Letter to Eugen Oswald, August 2, 1870


MARX TO EUGEN OSWALD

IN LONDON

[London,] 2 August 1870

Dear Sir,

I read in the Rappel of 1 August in a correspondence from Francfort-sur-Main of 27 juillet, the following, inter alia:

The town is full of people who have been paid to sustain warlike and anti-French feeling...' (sic!). 'A letter addressed to the Frankfurter Zeitung from London contains, among other things, a highly interesting confession. Frenchmen living in London decided to issue a proclamation against this Napoleonic war and invited the principal German republicans likewise resident in London, to join them.

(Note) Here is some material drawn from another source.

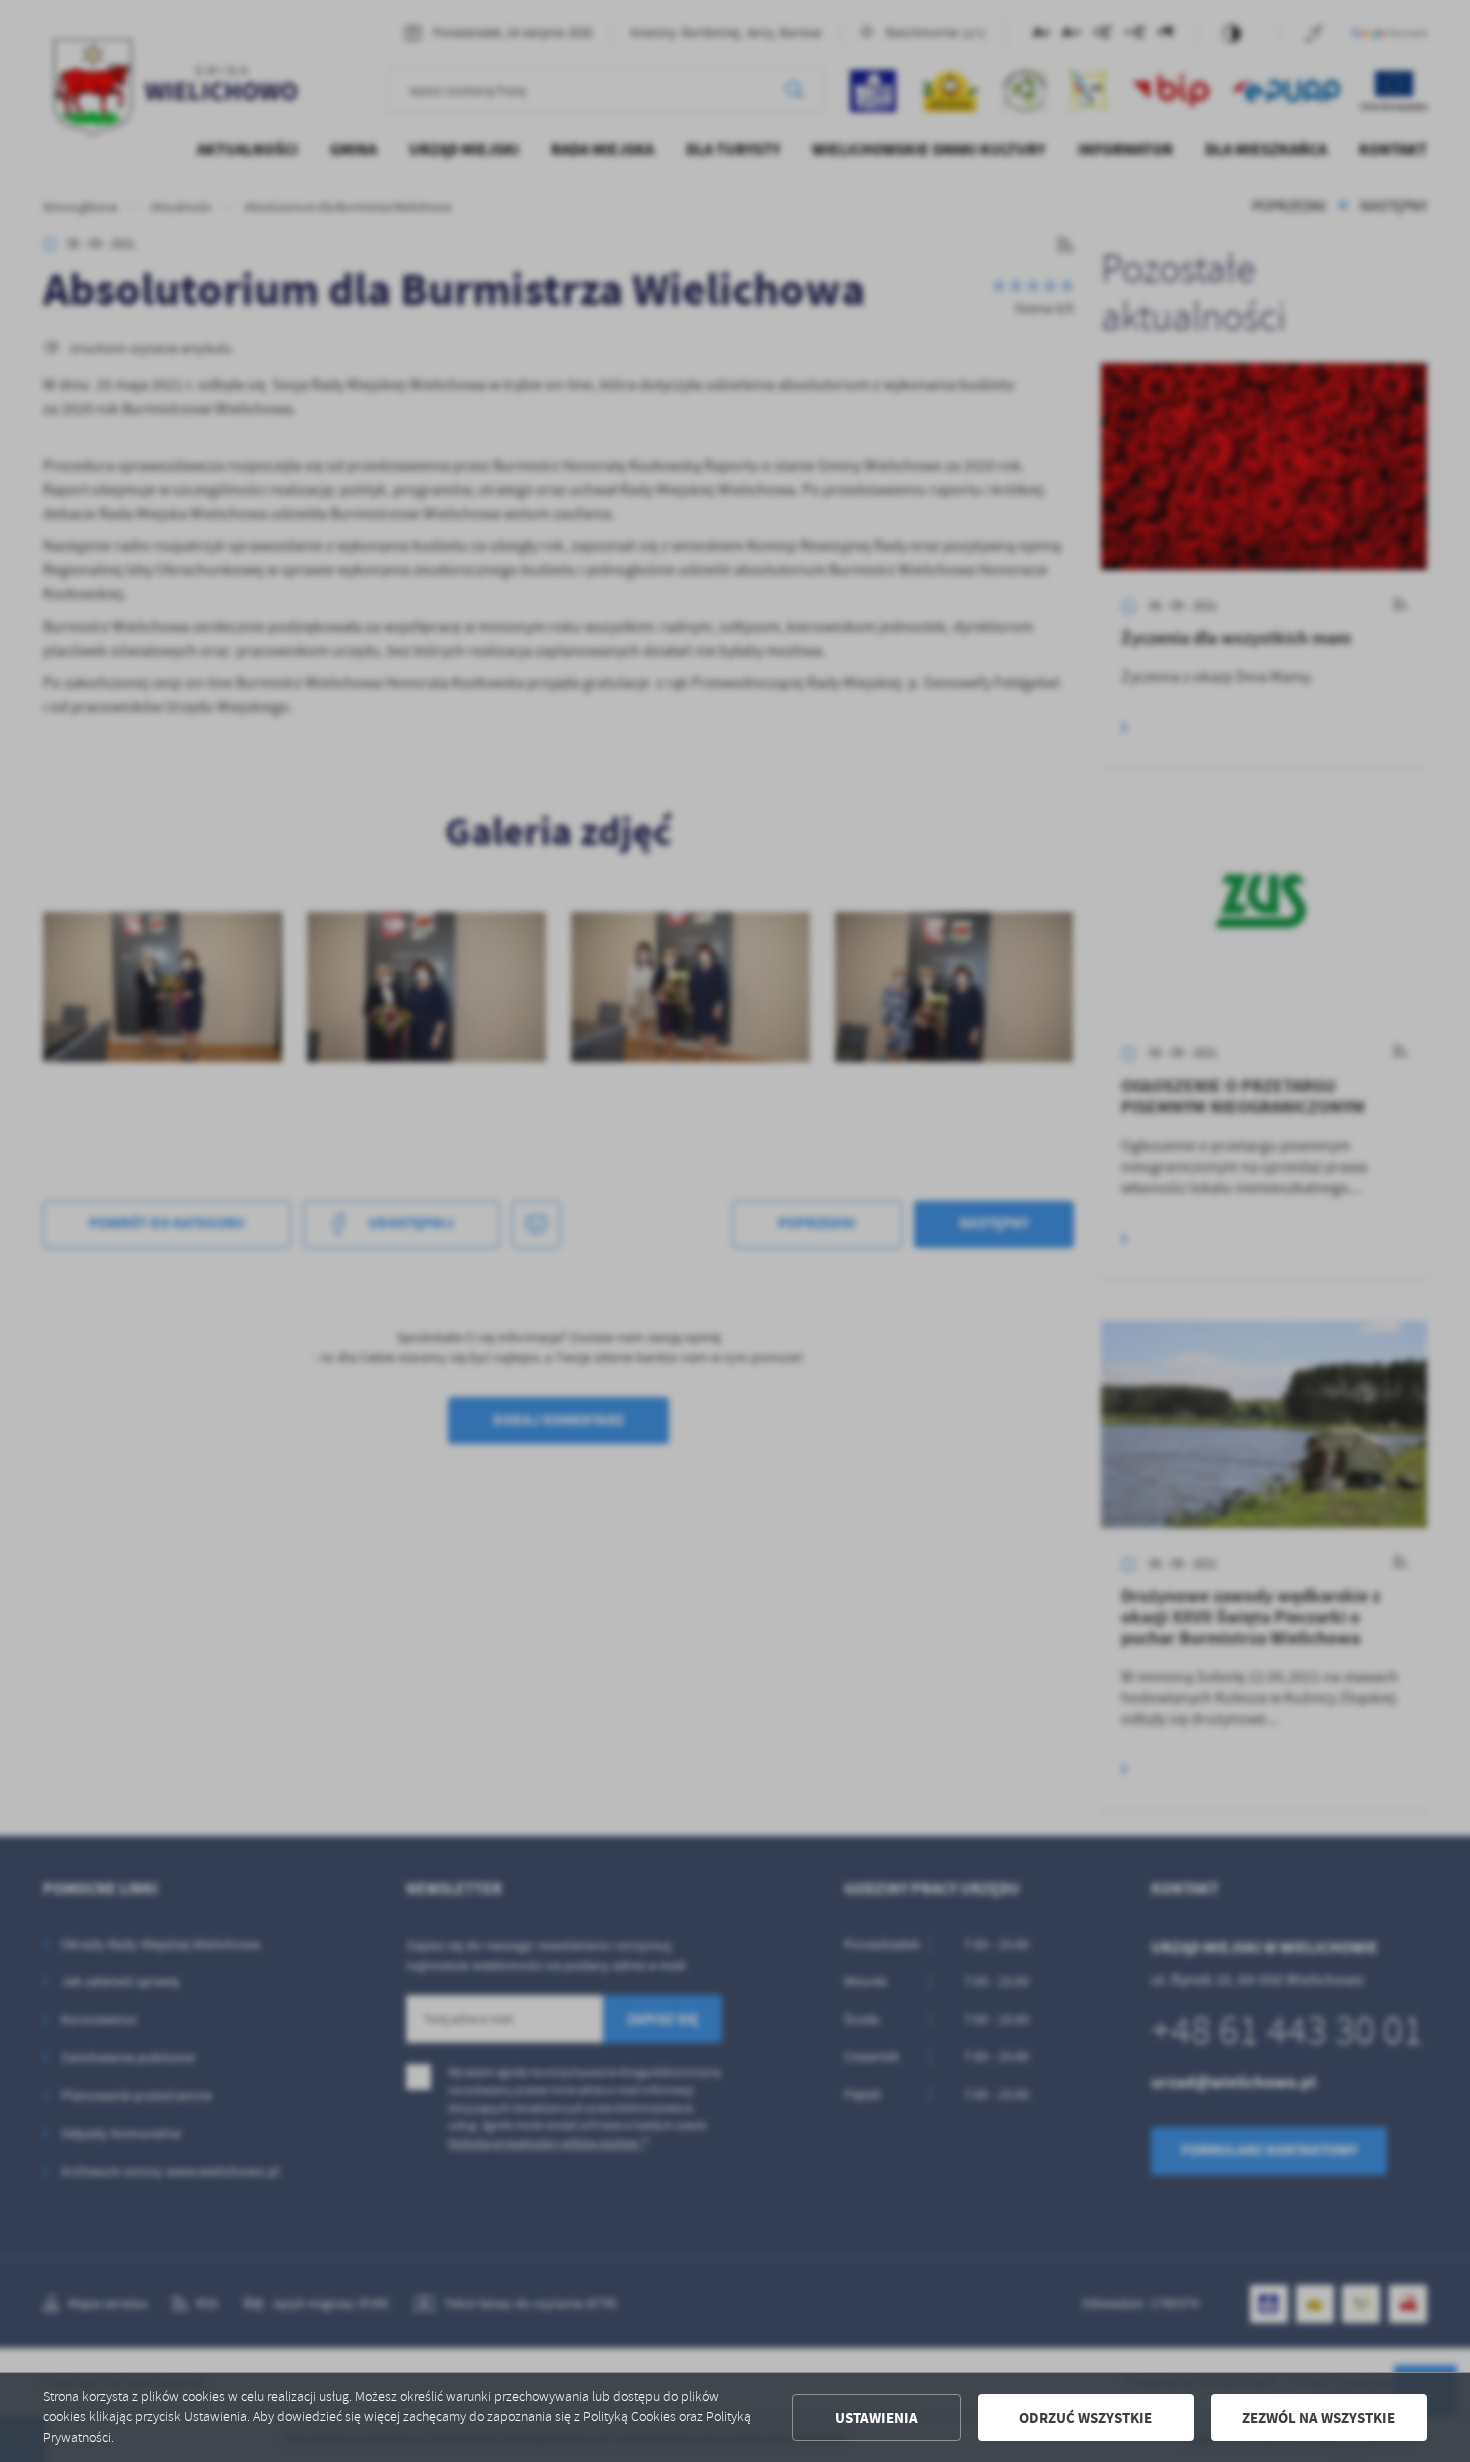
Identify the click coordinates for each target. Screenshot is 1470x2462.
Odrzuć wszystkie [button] (1085, 2418)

The Germans are reported to have refused to take part in the protest on the grounds that the war was defensive on the German side.'

This misleading report which thoroughly distorts the facts concerning the convocation[1] issued by you, stems from Blind, the correspondent of the Frankfurter Zeitung.'[2]

I believe that a correction in the Rappel (Bureau de Rédaction, 18, Rue de Valois, Paris) will enable you best to achieve the effect you originally desired.

Yours,

K. Marx

[3]

  1. 'invitation'
  2. See this volume, p. 32.
  3. In the original, Marx quotes from Le Rappel in French.